E alle disuguaglianze ha fatto riferimento anche l’Aiom: «Nel 2021 – ha rilevato Francesco Perrone, presidente eletto Aiom – si è osservato un ritorno ai dati pre-pandemici per quanto riguarda la copertura dei programmi di prevenzione secondaria. Ma non basta, perché restano ancora troppe differenze regionali. In particolare, nel 2021, al Nord i valori di copertura della mammografia hanno raggiunto il 63% rispetto al 23% al Sud. Per lo screening colorettale (ricerca del sangue occulto nelle feci) il dato è del 45% rispetto al 10%. Nello screening cervicale (Pap test, ndr), al 41% delle Regioni settentrionali fa da contraltare il 22% di quelle meridionali».
Mentre la Federazione delle associazioni di volontariato in oncologia (Favo) punta l’attenzione sulle disparità di costi: «Un nostro sondaggio – spiega il presidente Francesco De Lorenzo – ha dimostrato che, a causa delle lacune del Servizio sanitario nazionale, i malati spendono in media 1.800 euro di tasca propria per curarsi. Di cui 700-800 per la mobilità interregionale e 400 per effettuare indagini diagnostiche, cui ricorrono privatamente a causa delle lunghe liste d’attesa che ritarderebbero l’accertamento della diagnosi».
Anche il ministro Schillaci ha riconosciuto che è una «priorità» che i 3,6 milioni di malati di tumore nel nostro Paese abbia la stessa presa in carico «dalla prevenzione all’assistenza domiciliare, alle terapie, alla riabilitazione, fino all’accompagnamento al fine vita», indipendentemente dalla residenza, dal reddito e dal grado di istruzione.
La Società italiana di medicina ambientale (Sima), nel ricordare che il costo sociale dei tumori è pari a circa 20 miliardi di euro l’anno, chiede di «puntare sulla prevenzione primaria, soprattutto rispetto ai determinanti ambientali che incidono sull’insorgenza dei tumori». In particolare, sottolinea il presidente Sima, Alessandro Miani, «rimuovere le esposizioni ai cancerogeni ambientali». Sima segnala la crescita dei casi di tumore: dal 250mila del 2010 ai 376mila del 2020.
«L’Italia – osserva il presidente Aiom, Saverio Cinieri –, sembra soffrire meno delle disuguaglianze sociali nei tumori», che vedono in Europa il 32% delle morti per cancro negli uomini e il 16% nelle donne legato a povertà e bassa istruzione, che favoriscono stili di vita scorretti (fumo, sedentarietà), scarsa frequenza agli screening, minore accesso alle cure, diagnosi più tardive.
«Nel 2022 in Italia – aggiunge – sono state stimate 390.700 nuove diagnosi di cancro.
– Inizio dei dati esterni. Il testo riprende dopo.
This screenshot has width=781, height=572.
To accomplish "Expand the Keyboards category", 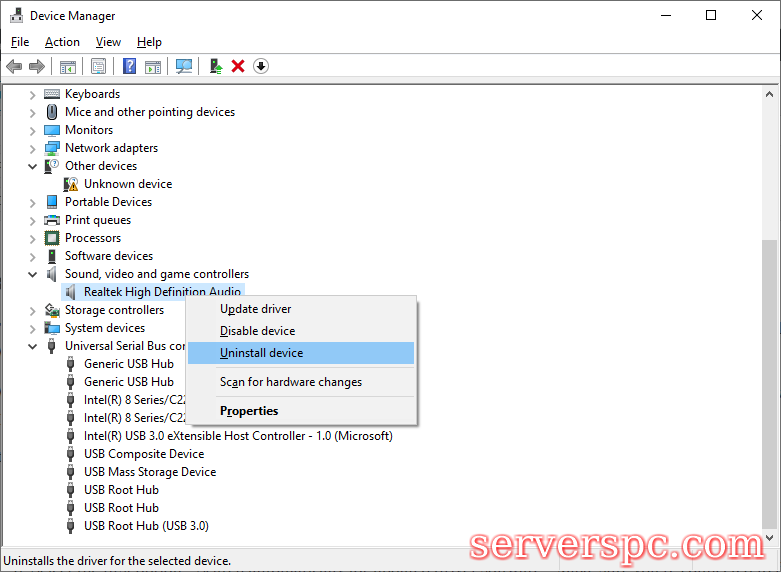I will pyautogui.click(x=33, y=94).

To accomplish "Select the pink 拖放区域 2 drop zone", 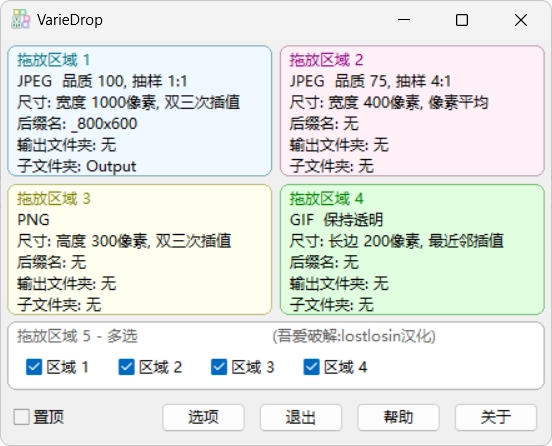I will [412, 111].
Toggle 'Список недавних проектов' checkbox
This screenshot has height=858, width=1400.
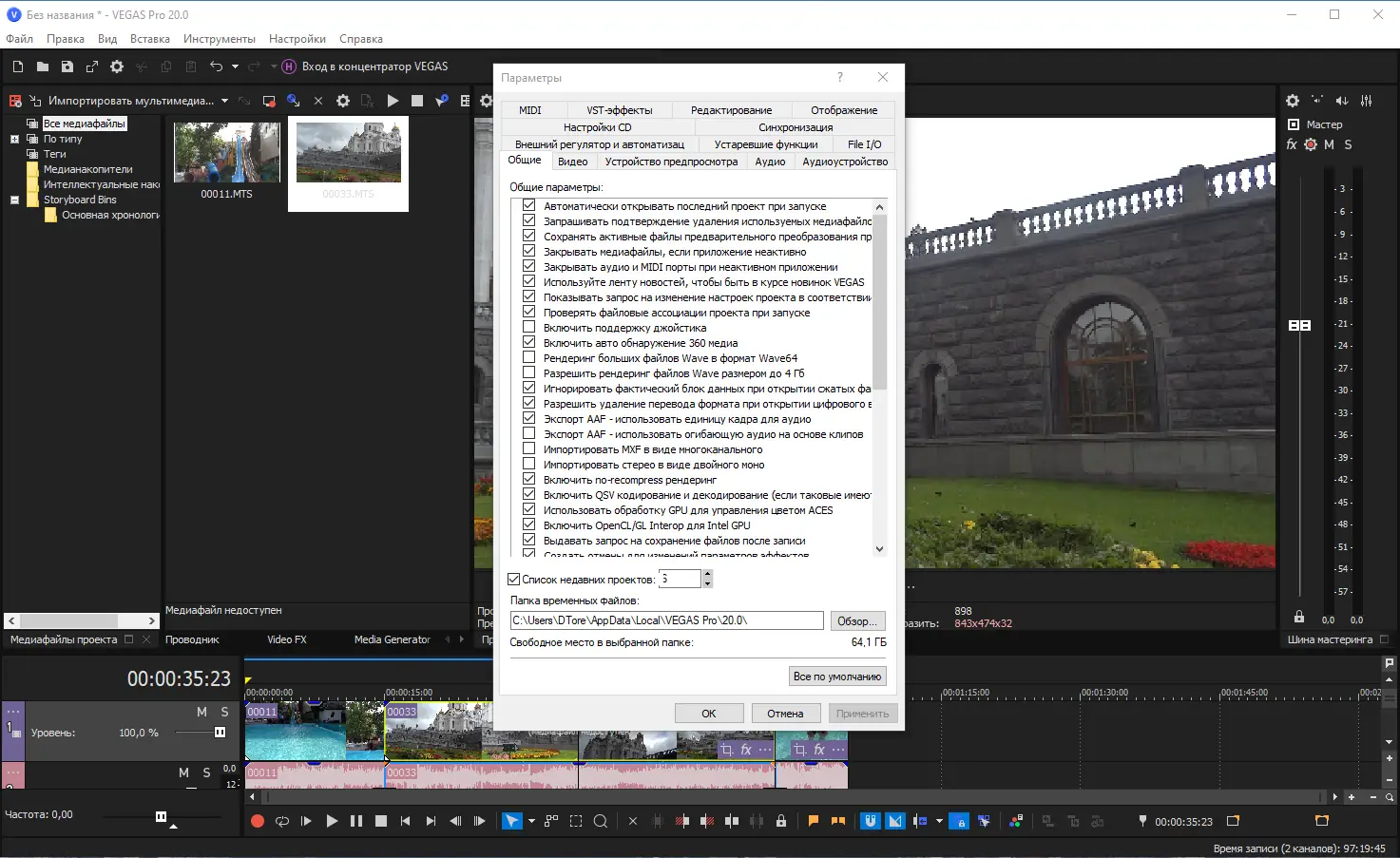(514, 579)
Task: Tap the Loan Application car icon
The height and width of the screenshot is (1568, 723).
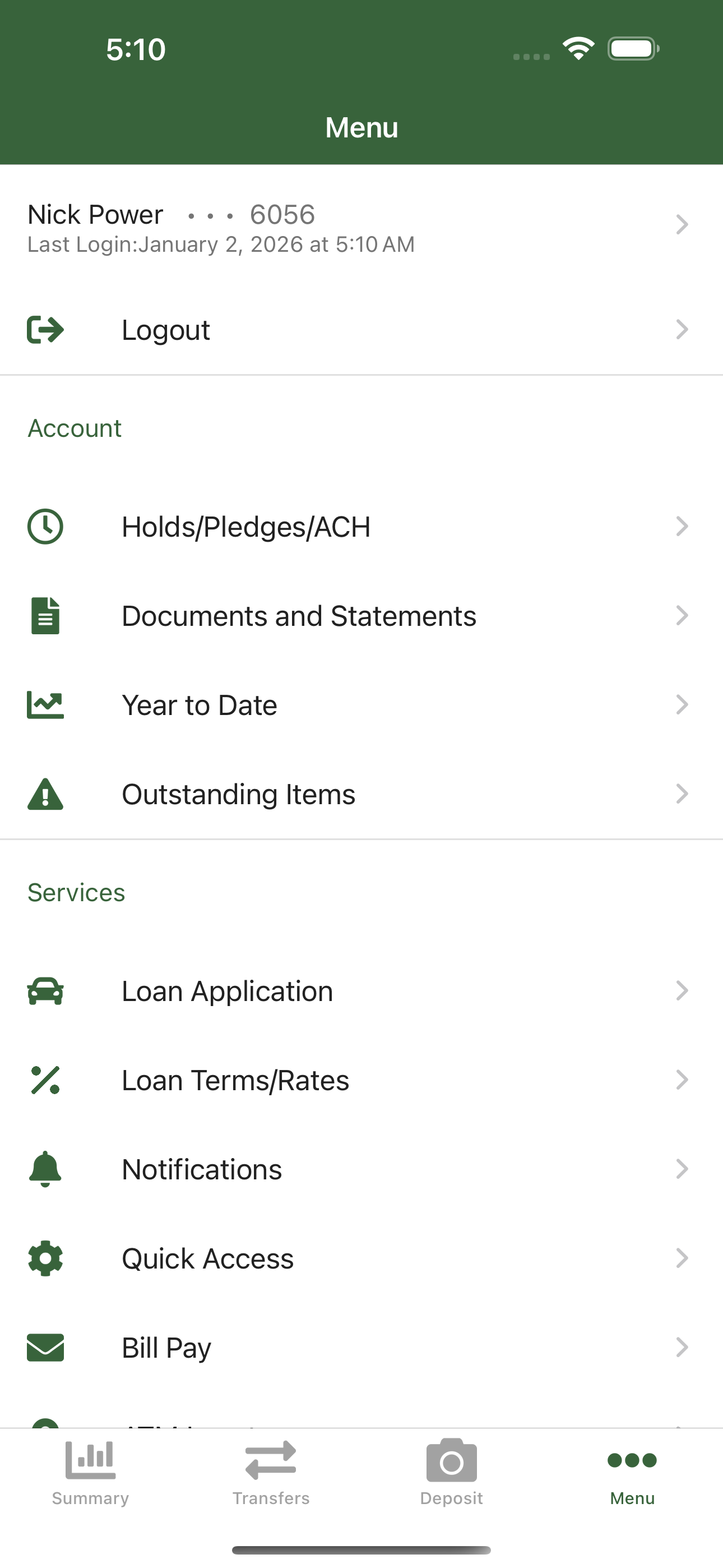Action: click(x=45, y=991)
Il 40% dei casi può essere evitato agendo su fattori di rischio modificabili. Il fumo di tabacco è associato all’insorgenza di circa un tumore su tre e a ben 17 tipi di neoplasia».
Ultima criticità, la burocrazia. «Una ricerca svolta in 35 strutture ospedaliere su 1.469 pazienti visitati – rivela Rossana Berardi (Aiom) – ha mostrato che, durante un appuntamento, per 11 minuti dedicati alla visita della persona, ulteriori 16 vengono spesi per la compilazione di moduli, prenotazione di appuntamenti, visite, esami, letti e poltrone per ricoveri o Day hospital, prescrizioni, invio di email». Un carico che andrebbe alleggerito affiancando al medico altre figure professionali, suggerisce l’Aiom.